Extended Data Fig. 6 |. Bioinformatics analysis of AMBRA1 in cancer.

a, Bioinformatics analysis of expression data from the TCGA database. Pie charts show the percentage of AMBRA1-low cancers (light blue) with respect to the total (grey) in the indicated datasets. BLCA, bladder urothelial carcinoma; COAD, colon adenocarcinoma; KIRC, kidney renal clear cell carcinoma; KIRP, kidney renal papillary cell carcinoma; LUSC, lung squamous cell carcinoma; PRAD, prostate adenocarcinoma; UCEC, uterine corpus endometrial carcinoma. b, Xena correlation analysis of AMBRA1 mRNA expression and stemness score. The shaded area in the plot indicates the confidence interval (95%). c, Lolliplots showing the distribution of AMBRA1 mutations annotated in TCGA Pan-Cancer Atlas Studies datasets. d, Frequency of AMBRA1 mutations (expressed as a percentage) in TCGA Pan-Cancer Atlas Studies datasets.
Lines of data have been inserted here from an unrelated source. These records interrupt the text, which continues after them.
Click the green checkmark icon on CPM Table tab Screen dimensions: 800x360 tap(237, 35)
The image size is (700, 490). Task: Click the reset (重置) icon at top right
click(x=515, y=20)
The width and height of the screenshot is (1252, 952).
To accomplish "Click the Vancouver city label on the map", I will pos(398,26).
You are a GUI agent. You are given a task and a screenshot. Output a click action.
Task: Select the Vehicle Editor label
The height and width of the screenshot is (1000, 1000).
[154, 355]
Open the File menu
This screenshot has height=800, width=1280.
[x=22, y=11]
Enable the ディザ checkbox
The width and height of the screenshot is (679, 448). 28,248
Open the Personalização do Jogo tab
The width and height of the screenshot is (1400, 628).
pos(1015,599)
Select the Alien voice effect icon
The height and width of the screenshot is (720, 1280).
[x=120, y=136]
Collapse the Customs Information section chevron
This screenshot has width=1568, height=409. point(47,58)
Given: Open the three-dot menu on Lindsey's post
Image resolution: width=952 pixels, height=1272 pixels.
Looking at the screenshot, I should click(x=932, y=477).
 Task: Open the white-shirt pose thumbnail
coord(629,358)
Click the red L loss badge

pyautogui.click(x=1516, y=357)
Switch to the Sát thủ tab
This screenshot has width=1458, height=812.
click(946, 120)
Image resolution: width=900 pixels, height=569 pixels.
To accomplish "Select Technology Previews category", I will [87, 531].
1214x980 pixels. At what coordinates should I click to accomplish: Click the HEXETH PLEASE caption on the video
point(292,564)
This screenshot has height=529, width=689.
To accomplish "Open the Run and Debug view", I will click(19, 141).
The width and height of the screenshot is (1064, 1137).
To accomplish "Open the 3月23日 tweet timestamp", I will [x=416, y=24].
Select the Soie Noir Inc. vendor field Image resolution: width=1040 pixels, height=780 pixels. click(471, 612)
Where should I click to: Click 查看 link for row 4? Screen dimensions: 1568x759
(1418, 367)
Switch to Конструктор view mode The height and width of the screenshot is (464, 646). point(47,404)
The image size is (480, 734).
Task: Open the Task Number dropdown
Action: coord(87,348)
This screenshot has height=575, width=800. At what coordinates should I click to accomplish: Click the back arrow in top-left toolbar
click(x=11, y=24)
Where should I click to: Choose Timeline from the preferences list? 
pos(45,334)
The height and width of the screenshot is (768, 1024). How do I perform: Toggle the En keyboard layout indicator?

The cut-off was selected at 2%. e, Oncoprint of AMBRA1 alterations (homodeletions, shallow deletions, mutations), and TP53 and EGFR mutations from TCGA Pan-Lung Cancer datasets. f, Mutual exclusivity and co-occurrence analysis of the indicated genes from TCGA Pan-Lung Cancer datasets. P values derived from one-sided Fisher’s exact test. g, Kaplan–Meier analysis of patients in the Pan-Cancer Atlas Studies database was generated based on the expression level of AMBRA1 (low, below 20%; high, above 80%). Plot was downloaded from the online database GEPIA³⁶ (http://gepia2.cancer-pku.cn/#analysis). P values derived from one-sided log-rank Mantel–Cox test). h, Kaplan–Meier analysis of overall survival based on RNA-seq analysis of AMBRA1 mRNA levels using the KM-plotter³⁷ lung adenocarcinoma database.